By Associated Press - Tuesday, January 9, 2018

TUPELO, Miss. (AP) - The Confederate-themed Mississippi flag is being removed from display outside a city’s police building.

Tupelo Mayor Jason Shelton issued an executive order Tuesday taking down the flag, which includes a Confederate battle emblem, about a week after it started flying.

Three flagpoles stand outside the police building in a predominantly black neighborhood. From the time the building opened in late 2016, one pole flew a state bicentennial banner, which does not include the Confederate symbol that critics see as racist.

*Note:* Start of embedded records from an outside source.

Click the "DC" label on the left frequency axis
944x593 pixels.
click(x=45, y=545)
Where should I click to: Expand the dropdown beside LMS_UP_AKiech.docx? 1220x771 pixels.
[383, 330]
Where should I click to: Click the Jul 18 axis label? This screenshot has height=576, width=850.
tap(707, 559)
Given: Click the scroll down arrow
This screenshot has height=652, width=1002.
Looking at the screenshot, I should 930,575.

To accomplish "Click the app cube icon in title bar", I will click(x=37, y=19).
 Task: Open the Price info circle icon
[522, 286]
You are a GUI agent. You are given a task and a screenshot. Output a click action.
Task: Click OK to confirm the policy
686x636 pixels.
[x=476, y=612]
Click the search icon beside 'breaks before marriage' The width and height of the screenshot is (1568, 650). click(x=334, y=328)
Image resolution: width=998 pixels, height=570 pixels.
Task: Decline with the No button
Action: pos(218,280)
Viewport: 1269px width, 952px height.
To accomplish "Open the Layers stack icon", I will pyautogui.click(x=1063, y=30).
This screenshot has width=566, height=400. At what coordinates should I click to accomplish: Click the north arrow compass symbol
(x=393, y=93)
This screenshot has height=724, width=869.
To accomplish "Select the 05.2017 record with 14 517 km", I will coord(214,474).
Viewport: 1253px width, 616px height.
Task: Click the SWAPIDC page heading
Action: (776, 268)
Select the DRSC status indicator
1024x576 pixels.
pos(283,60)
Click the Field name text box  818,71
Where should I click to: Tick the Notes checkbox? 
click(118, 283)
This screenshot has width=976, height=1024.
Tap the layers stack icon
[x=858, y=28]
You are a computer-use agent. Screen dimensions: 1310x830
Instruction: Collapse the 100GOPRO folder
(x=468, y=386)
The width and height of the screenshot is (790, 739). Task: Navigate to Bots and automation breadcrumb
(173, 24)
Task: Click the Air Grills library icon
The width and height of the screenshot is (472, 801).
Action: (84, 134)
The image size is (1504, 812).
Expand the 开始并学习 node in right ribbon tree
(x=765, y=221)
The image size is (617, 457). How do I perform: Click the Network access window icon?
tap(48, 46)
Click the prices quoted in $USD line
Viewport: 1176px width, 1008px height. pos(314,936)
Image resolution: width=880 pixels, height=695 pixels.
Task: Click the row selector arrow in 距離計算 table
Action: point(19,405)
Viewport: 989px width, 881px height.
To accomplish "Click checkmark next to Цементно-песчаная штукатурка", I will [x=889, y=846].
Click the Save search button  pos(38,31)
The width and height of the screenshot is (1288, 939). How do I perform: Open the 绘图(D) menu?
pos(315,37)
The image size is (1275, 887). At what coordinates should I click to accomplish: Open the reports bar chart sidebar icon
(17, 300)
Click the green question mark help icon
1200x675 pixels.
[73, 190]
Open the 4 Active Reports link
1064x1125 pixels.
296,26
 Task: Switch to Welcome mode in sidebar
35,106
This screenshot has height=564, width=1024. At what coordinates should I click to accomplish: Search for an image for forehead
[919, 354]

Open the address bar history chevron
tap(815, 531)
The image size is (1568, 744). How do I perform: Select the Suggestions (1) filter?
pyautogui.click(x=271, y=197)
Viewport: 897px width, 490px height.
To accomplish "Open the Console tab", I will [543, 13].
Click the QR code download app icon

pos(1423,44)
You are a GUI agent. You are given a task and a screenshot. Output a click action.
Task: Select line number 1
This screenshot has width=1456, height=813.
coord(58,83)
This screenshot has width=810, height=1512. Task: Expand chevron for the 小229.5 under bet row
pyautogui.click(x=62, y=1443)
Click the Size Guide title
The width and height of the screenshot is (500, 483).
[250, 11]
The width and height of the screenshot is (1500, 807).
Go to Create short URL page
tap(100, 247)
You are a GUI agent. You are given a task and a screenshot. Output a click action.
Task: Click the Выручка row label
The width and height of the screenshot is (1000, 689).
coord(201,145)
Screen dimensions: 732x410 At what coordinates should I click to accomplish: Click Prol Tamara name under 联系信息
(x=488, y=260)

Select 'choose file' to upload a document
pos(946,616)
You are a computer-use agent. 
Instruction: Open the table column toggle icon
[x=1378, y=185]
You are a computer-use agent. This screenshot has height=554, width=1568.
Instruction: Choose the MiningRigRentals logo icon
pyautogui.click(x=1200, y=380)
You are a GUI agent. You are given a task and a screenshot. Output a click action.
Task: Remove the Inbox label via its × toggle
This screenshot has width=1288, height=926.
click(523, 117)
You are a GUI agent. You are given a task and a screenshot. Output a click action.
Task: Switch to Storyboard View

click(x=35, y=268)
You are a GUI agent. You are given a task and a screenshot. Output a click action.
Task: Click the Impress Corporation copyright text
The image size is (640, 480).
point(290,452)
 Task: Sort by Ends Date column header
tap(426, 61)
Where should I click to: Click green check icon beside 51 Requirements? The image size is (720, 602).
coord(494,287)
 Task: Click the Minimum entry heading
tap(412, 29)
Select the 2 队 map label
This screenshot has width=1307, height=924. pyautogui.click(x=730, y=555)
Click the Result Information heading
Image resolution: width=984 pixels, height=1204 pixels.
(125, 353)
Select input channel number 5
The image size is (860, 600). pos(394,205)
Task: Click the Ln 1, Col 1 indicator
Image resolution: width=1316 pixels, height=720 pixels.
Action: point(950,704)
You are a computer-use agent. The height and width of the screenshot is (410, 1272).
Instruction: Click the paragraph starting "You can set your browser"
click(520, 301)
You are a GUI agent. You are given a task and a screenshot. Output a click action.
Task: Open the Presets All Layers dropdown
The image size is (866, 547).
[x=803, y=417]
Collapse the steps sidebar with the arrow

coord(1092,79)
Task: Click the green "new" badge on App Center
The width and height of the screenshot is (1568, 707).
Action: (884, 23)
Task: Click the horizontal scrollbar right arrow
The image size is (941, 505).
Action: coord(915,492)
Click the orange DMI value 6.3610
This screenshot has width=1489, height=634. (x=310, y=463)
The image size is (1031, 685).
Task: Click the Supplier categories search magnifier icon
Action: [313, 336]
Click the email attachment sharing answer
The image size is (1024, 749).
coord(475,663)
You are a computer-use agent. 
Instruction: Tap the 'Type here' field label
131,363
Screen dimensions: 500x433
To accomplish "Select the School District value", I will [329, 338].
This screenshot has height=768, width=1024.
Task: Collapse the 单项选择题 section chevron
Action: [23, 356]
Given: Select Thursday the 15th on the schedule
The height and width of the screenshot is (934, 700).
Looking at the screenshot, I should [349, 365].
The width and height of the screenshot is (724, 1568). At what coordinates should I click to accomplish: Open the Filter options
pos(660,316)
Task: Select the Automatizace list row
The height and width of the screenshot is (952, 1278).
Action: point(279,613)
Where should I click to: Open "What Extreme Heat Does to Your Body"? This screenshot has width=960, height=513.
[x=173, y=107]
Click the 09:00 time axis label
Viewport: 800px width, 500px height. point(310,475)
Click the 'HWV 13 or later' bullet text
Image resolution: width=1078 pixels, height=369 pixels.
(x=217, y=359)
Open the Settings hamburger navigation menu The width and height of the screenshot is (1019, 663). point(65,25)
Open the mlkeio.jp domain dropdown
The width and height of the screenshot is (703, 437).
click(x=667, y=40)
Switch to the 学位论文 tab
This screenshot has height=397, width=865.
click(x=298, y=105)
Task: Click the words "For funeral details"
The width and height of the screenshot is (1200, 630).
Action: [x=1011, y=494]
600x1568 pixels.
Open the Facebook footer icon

The bicentennial was in 2017. With the beginning of a new year, the state flag last week replaced the bicentennial banner outside the police headquarters. The two African-American members of the city council oppose the state flag.

Mississippi’s population is about 38 percent black, and Shelton, a white Democrat, said the flag “is not representative of all of the people of the state.”

Shelton said he will ask the Republican-majority Tupelo City Council to consider a resolution asking state lawmakers to change the flag. Legislators in recent years have not acted on bills that would either remove the Confederate emblem from the flag or financially punish universities that don’t fly it.

The Confederate symbol has been on the Mississippi flag since 1894, and voters chose to keep it in a 2001 election. Republican Gov. Phil Bryant has said that if the flag design is to be reconsidered, it should be done in another statewide election and not by a vote of the Legislature.

Several Mississippi cities and counties and all eight of the state’s public universities have stopped flying the state flag because critics say the Confederate symbol does not properly represent a diverse state. Many have removed the flag since the June 2015 slayings of nine black worshippers at a church in Charleston, South Carolina, by a white man who had posed for photos with the rebel flag.

The Tupelo city flag is replacing the Mississippi flag outside the police building. The other two poles continue to fly the American flag and the police department flag.